In William Ashford’s painting of Dublin as seen from the phoenix park, he includes a detail of the large water tower that stood in Bully’s Acre and the field can be seen intact before the railway culvert was excavated in 1844. Also at the western side of the field the location of the holy well of St John is indicated.
Sir John Trail also built a surround and cistern for St John’s Well, a holy well that dates back before the Knights Hospitaller Priory was established in 1174. The holy well was situated at the west side of the field and was destroyed when the railway culvert was excavated. Cutting off the aquifer that fed the holy well. This well was a focal point for catholic worship during the penal laws that banned catholic gatherings for worship. In the 18th Century these gatherings developed into debauched gatherings and Patterns around the site of the well on both St John’s Eve, 23rd of June and St Maighneann’s eve, 17th of December. These alcohol fuelled ed gatherings became a concern for keeping public order and resulted in several attempts by the Royal Hospital Governors and Masters to enclose the cemeteries and stop all gatherings on the Hospital lands. Despite the efforts of the Royal Hospital the gatherings persisted until the well was destroyed by the excavation of the Railway culvert.

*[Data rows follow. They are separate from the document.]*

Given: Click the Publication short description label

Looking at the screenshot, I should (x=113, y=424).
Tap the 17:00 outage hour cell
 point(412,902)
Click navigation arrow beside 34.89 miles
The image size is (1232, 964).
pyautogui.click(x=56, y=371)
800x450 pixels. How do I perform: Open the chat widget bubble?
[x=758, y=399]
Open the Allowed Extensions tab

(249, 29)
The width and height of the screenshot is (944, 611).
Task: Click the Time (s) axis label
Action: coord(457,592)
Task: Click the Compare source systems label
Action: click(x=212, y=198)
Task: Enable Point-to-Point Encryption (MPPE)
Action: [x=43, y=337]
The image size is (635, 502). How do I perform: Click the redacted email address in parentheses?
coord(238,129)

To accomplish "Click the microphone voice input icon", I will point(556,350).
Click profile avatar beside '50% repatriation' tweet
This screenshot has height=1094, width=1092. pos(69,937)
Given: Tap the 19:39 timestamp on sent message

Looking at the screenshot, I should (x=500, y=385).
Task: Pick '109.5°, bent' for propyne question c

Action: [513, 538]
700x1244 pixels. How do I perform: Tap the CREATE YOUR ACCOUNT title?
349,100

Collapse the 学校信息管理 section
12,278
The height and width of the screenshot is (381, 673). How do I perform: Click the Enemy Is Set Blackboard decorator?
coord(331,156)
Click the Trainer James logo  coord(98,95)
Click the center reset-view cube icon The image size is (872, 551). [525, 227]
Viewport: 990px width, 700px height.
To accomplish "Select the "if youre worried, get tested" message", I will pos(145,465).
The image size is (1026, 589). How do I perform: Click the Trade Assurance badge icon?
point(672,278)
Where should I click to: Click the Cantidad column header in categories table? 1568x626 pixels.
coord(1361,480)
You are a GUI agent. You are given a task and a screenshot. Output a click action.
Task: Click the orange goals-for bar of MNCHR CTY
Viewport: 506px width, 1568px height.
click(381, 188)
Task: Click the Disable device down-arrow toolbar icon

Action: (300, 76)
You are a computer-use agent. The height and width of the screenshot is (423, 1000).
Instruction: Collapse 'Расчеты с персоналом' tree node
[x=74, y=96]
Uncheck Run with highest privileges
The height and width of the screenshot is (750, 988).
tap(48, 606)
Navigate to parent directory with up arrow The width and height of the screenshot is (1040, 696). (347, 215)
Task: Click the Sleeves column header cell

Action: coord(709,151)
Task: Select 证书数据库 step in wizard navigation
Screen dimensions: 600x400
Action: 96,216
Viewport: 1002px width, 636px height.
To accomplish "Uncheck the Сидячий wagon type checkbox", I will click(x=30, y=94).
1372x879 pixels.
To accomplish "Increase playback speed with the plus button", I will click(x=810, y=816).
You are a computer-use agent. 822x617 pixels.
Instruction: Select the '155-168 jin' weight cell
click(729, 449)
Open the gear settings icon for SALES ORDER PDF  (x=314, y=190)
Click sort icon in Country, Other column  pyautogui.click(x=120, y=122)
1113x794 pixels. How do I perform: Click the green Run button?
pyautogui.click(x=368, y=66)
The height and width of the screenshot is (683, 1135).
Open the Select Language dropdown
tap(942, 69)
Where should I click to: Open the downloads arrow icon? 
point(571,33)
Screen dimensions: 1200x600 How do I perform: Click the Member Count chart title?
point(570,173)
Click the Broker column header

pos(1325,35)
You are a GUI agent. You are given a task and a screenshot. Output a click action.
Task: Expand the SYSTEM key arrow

During the railway excavations an ecclesiastic handbell was recovered and is now in the national Museum collection. Perceval Wright in 1900 dated the bell to the 12th century or sometime later. It could possibly have been a relic of the Knights Hospitaller Priory. In 1965, during road widening, a medieval mill wheel and a medieval hearth surrounded by spall stones were uncovered when reinterring the remains of disturbed military pensioners. These are believed to be some of the archaeological remnants of the Knights Hospitaller Priory castle that occupied the site from 1174-1612.
Evidence for this being location of the inner castle of the Hospitaller Priory is also supported by the combined Geophysics reports of 2012 and 2022 that show a large rectangular anomaly of 160 x 90 meters running from Bully’s Acre, into the Military Cemetery and out under the road toward the Railway culvert.